[Task description]
Filter the listing below for "chevron" and report every line that has it.

[Excerpted records]
——————

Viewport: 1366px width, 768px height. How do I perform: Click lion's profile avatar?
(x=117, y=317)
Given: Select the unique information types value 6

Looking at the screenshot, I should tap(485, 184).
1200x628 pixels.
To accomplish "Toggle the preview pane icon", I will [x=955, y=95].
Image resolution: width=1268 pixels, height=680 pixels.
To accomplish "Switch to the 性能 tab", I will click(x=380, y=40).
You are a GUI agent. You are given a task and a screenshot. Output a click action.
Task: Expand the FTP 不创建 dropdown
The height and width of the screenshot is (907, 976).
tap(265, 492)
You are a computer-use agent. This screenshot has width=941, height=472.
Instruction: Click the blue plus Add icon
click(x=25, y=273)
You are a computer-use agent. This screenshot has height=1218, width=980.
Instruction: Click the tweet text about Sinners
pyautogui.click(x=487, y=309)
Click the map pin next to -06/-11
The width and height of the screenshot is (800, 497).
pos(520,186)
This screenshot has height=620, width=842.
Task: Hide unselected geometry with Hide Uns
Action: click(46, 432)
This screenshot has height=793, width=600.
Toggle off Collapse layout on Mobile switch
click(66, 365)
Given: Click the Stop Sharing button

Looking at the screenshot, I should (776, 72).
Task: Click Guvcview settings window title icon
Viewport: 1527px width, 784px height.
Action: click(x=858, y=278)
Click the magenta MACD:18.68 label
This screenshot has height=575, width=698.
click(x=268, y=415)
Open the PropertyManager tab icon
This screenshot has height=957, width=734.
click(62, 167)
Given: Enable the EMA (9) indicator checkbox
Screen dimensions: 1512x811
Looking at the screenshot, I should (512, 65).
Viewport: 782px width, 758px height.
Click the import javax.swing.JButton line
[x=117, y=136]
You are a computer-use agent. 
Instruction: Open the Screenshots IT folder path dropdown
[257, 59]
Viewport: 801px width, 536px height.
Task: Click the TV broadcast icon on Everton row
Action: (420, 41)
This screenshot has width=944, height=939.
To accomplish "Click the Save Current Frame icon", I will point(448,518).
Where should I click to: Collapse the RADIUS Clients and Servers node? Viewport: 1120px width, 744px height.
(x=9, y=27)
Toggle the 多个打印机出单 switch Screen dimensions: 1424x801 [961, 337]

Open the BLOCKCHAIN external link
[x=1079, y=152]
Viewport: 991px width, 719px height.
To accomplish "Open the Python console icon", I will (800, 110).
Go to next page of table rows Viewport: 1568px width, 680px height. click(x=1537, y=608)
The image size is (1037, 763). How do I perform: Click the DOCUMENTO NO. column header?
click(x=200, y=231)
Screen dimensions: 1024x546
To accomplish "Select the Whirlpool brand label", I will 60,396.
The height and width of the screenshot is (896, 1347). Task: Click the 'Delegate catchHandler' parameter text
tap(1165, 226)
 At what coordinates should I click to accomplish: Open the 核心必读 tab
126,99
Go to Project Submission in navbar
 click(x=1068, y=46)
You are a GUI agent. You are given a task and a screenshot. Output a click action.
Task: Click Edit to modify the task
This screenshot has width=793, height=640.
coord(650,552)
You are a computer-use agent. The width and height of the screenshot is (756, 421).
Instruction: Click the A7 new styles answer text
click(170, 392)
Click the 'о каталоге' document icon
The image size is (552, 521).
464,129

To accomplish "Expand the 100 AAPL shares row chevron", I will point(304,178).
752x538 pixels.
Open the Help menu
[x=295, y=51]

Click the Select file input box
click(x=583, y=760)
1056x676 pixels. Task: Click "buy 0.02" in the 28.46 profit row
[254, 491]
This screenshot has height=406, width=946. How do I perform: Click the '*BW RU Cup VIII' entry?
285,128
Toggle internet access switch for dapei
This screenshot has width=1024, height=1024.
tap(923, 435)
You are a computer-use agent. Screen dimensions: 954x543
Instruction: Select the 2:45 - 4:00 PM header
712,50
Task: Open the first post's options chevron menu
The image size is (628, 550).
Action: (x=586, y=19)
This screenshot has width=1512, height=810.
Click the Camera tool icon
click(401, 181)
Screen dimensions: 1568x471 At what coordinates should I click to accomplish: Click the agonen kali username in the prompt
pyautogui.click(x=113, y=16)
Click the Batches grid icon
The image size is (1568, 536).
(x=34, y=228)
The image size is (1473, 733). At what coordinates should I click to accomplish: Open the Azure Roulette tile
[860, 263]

——————

[Written reply]
To accomplish "Expand the 100 AAPL shares row chevron", I will point(304,178).
Task: Open the first post's options chevron menu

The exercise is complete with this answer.